Quoted text:

## 34.9 The fpqc topology

Definition 34.9.1. Let $T$ be a scheme. An fpqc covering of $T$ is a family of morphisms $\{ f_ i : T_ i \to T\} _{i \in I}$ of schemes such that each $f_ i$ is flat and such that for every affine open $U \subset T$ there exists $n \geq 0$, a map $a : \{ 1, \ldots , n\} \to I$ and affine opens $V_ j \subset T_{a(j)}$, $j = 1, \ldots , n$ with $\bigcup _{j = 1}^ n f_{a(j)}(V_ j) = U$.

To be sure this condition implies that $T = \bigcup f_ i(T_ i)$. It is slightly harder to recognize an fpqc covering, hence we provide some lemmas to do so.

Lemma 34.9.2. Let $T$ be a scheme. Let $\{ f_ i : T_ i \to T\} _{i \in I}$ be a family of morphisms of schemes with target $T$. The following are equivalent

1. $\{ f_ i : T_ i \to T\} _{i \in I}$ is an fpqc covering,

2. each $f_ i$ is flat and for every affine open $U \subset T$ there exist quasi-compact opens $U_ i \subset T_ i$ which are almost all empty, such that $U = \bigcup f_ i(U_ i)$,

3. each $f_ i$ is flat and there exists an affine open covering $T = \bigcup _{\alpha \in A} U_\alpha$ and for each $\alpha \in A$ there exist $i_{\alpha , 1}, \ldots , i_{\alpha , n(\alpha )} \in I$ and quasi-compact opens $U_{\alpha , j} \subset T_{i_{\alpha , j}}$ such that $U_\alpha = \bigcup _{j = 1, \ldots , n(\alpha )} f_{i_{\alpha , j}}(U_{\alpha , j})$.

Goal:
Can you restate the fpqc topology text between "Definition 34.9.1. Let" and "lemmas to do so.", inclusive, switching "lemmas" to "results"?

Recorded information:
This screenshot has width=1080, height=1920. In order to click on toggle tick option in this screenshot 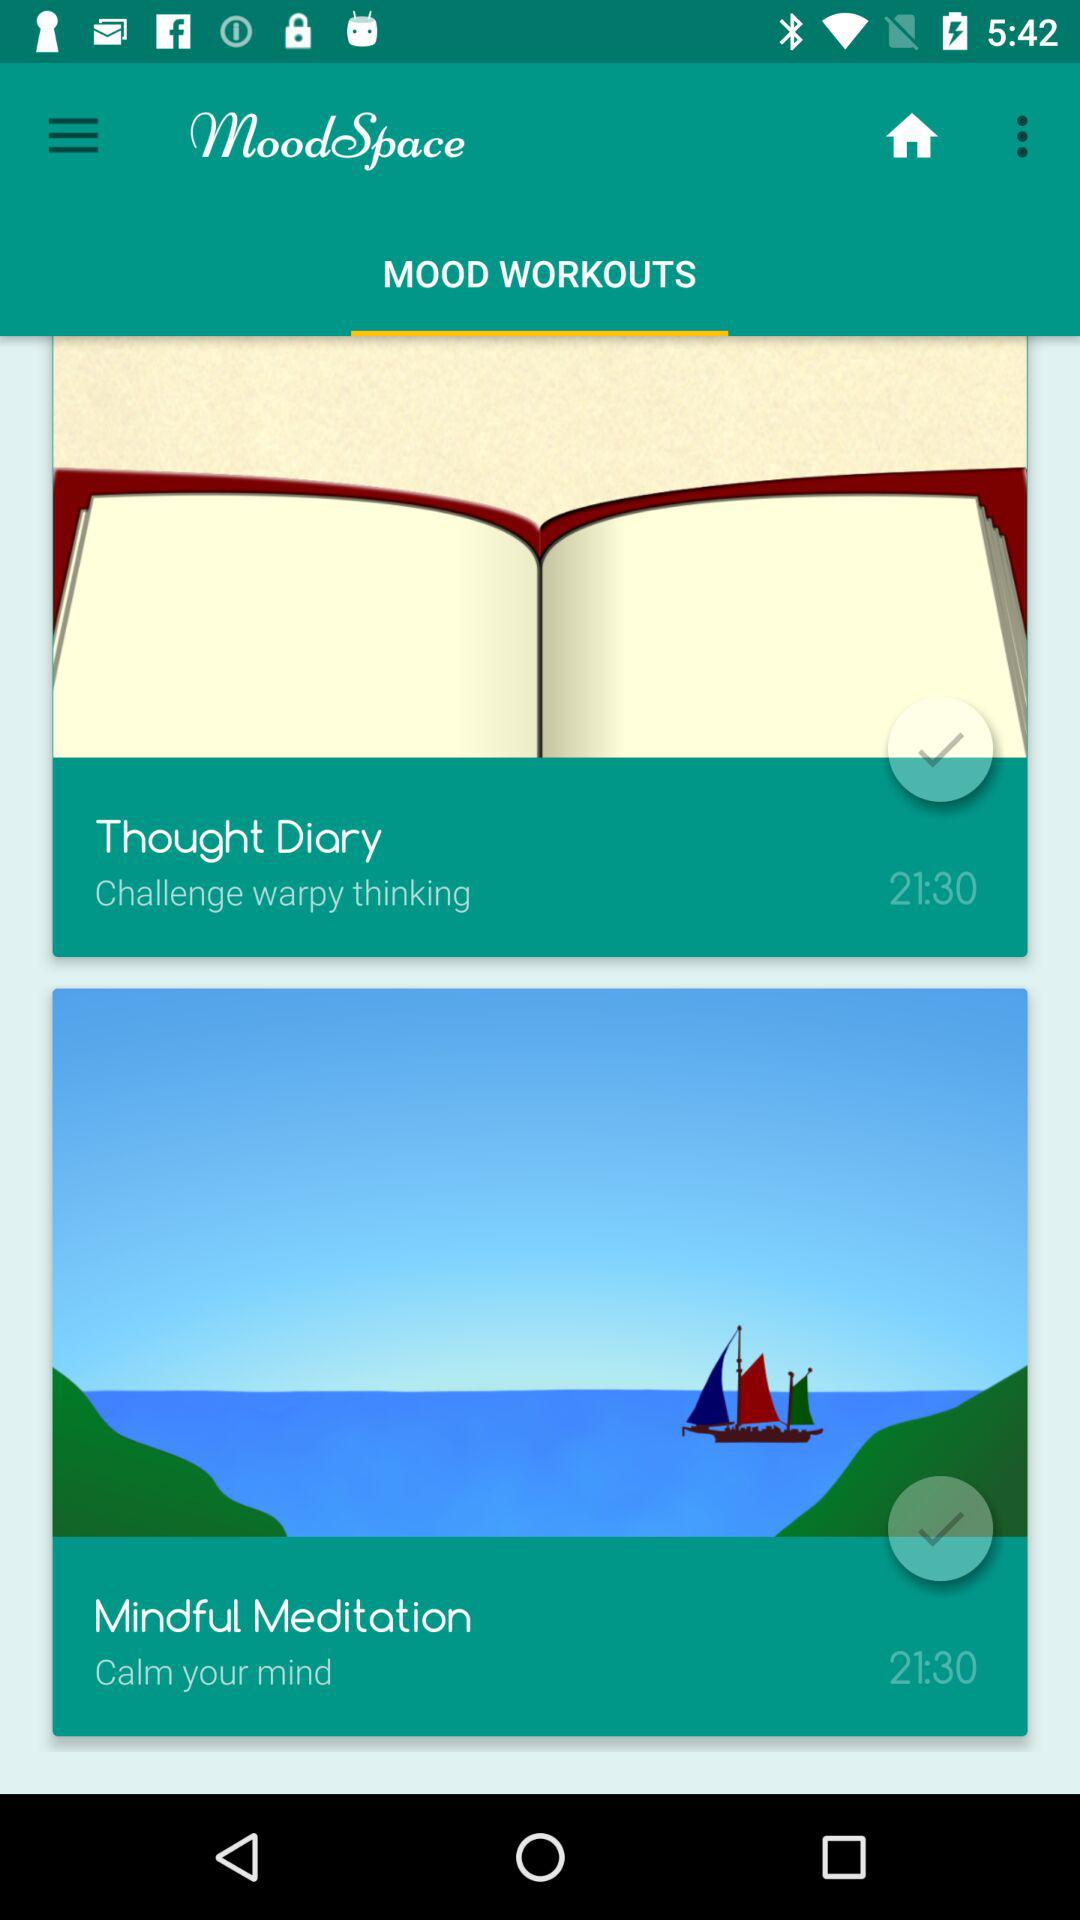, I will do `click(940, 1528)`.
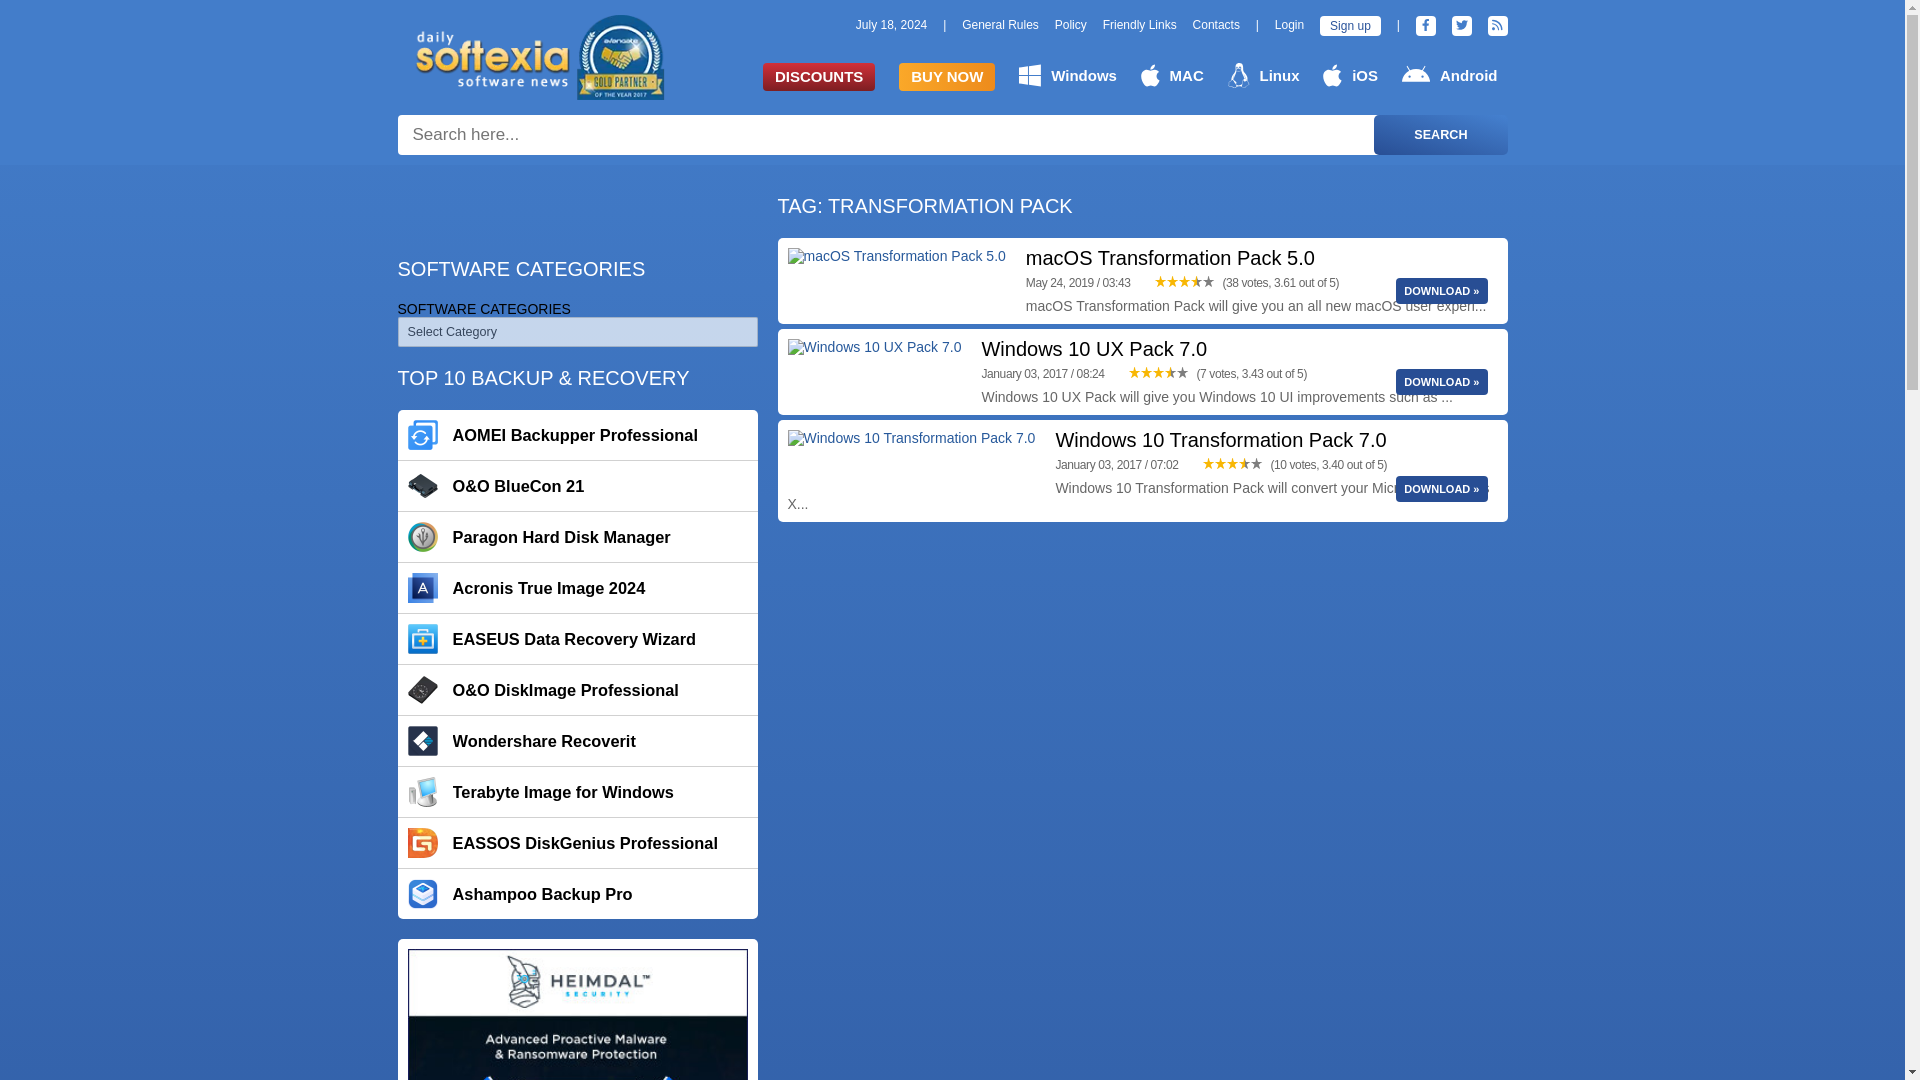  I want to click on EASEUS Data Recovery Wizard, so click(578, 639).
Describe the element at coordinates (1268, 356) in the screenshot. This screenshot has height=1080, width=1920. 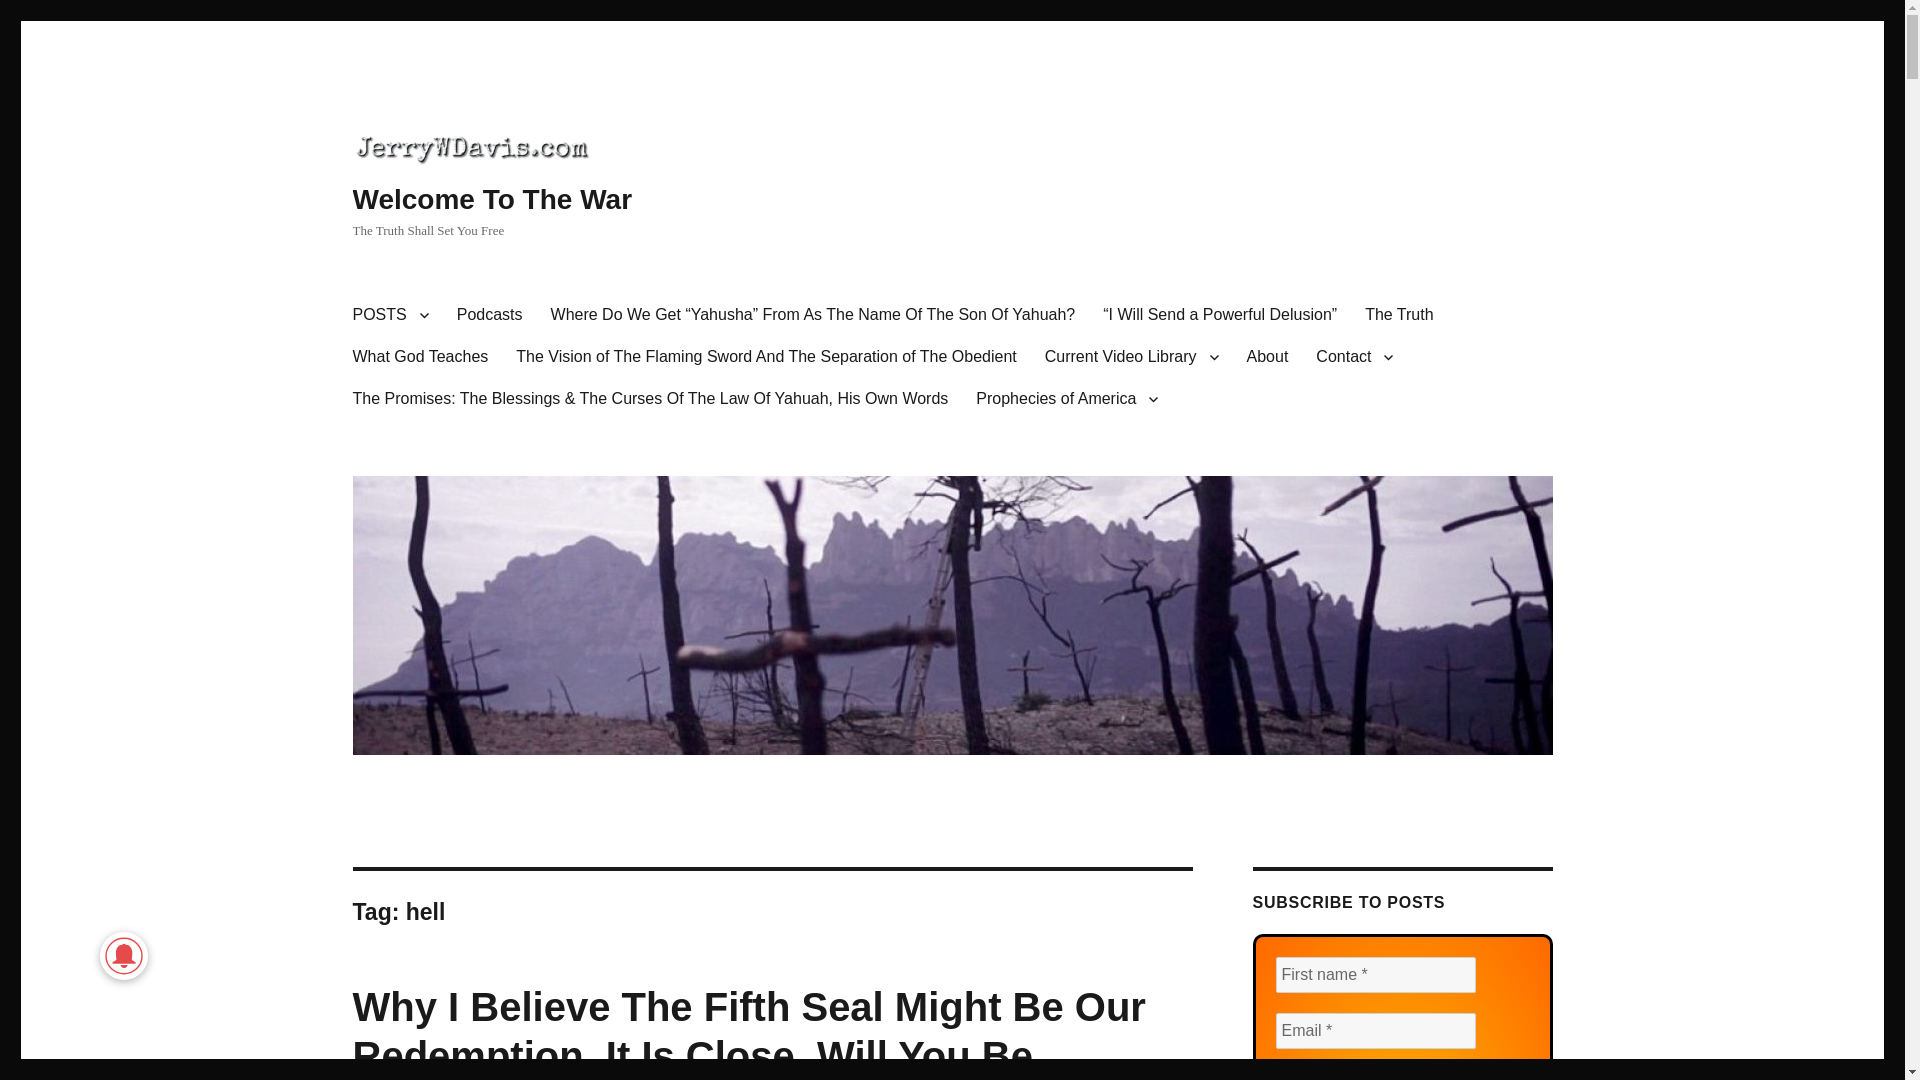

Right answer:
Definition 34.9.1. Let $T$ be a scheme. An fpqc covering of $T$ is a family of morphisms $\{ f_ i : T_ i \to T\} _{i \in I}$ of schemes such that each $f_ i$ is flat and such that for every affine open $U \subset T$ there exists $n \geq 0$, a map $a : \{ 1, \ldots , n\} \to I$ and affine opens $V_ j \subset T_{a(j)}$, $j = 1, \ldots , n$ with $\bigcup _{j = 1}^ n f_{a(j)}(V_ j) = U$.

To be sure this condition implies that $T = \bigcup f_ i(T_ i)$. It is slightly harder to recognize an fpqc covering, hence we provide some results to do so.